Но этого не случилось. Свет по-прежнему мерцал в ее глазах. И вот тогда я призадумался. Сто семьдесят пять ступенек вверх по лестнице, чтобы сходить в гости к Марчелле и своим книгам – и каждая из них наводила меня на новую мысль. Я страдал и мучился, пока мой разум тщетно пытался отыскать ответы на свои «как» и «почему», и каждое сомнение было для меня острым ножом, всаженным под ребра. Для чего моей сестре вдруг понадобилось присылать мне свой портрет. Как она умудрилась написать его и отослать по почте? Кстати, прекрасная работа: наверняка он стоил кучу денег. Откуда она их взяла? Я ведь ограничил ее peculios до минимума.

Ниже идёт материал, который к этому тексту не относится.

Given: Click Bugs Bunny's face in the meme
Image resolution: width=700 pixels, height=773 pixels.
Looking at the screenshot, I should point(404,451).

Я написал сестрам в Арекипе, но не стал задавать мучивший меня вопрос в лоб, а сформулировал его следующим о разом: «Все ли в порядке с моей дражайшей сестрой?»
Три месяца спустя я получил свой ответ, от которого па порохом сражений, развернувшихся на побережье. Два генерала, которых звали Бернардо О'Хиггинс и Хосе де Сан-Мартин, «освободители» Аргентины, в настоящее время огнем и мечом прорубали дорогу к независимости Чили. Ходили упорные слухи о том, что в самое ближайшее время и Перу двинется в том же направлении.
В монастыре Святой Каталины также произошла смена режима. Новая priora сухо и злобно ответила – причем почерк ее показался мне странным и неудобочитаемым, – что «сестра Констанция получила то, что заслуживала».
Разобрать ее подпись мне не удалось. Но я обратил внимание, что местоимения «Мне» и «Меня» она писала с заглавной буквы. Мне стало совершенно ясно, что Марчелла навлекла на себя ее неудовольствие и что новая настоятельница злобно радуется несчастью, приключившемуся с моей сестрой.
Но что же это было за несчастье? Этот вопрос не давал мне покоя. Должно быть, моя дорогая сестрица совершила какой-то проступок, за что ее подвергли суровому наказанию. Что ж, я должен был увидеть это собственными глазами. Я вдруг понял, что мне недостает унижения и страданий Марчеллы. Если я вновь окажусь рядом с ней, это принесет мне огромную пользу.
Кроме того, мне надо было встряхнуть и оживить свой фармацевтический бизнес в Перу, а заодно и приобщиться к удовольствиям от посещения Вальпараисо теперь, когда чилийская революция, судя по всему, благополучно завершилась. Вот уже три года я не бывал в Южной Америке. При мысли о горах, портовых кранах, белых стенах и красных бутенвиллиях Арекипы я ощутил, как каждая клеточка моего тела застонала в предчувствии наслаждения, особенно внизу живота.
Я решил, что мне совершенно ни к чему страдать от одиночества во время долгого путешествия. Теперь, когда я уже видел горные перевалы, долины и пики, они более не вызовут у меня столь пристального интереса. Кроме того, будет нелишним иметь кого-нибудь, кто взялся бы пробовать любую пищу, которую мой нос обвинил бы в фальсификации. Я вызвал к себе своего дурака камердинера Джанни и сообщил ему:
– Мы едем в Арекипу.
И увидел, как от неописуемого удивления челюсть у него отвисла до пола.
Джанни дель Бокколе
Портрет Марчеллы чуть не свел меня с ума. Никогда еще такого со мной не бывало. Ее лучистые глаза что-то хотели сказать мне, но я был слишком туп, чтобы понять, что именно. С чего бы это мы получили ее портрет? Или монахиням позволительно рисовать себя? Мысль эта крутилась у меня в голове, как крыса в клетке. С этим портретом что-то было решительно не в порядке. И я не получал никаких известий от Санто и Фернандо, чтобы уразуметь, в чем тут дело.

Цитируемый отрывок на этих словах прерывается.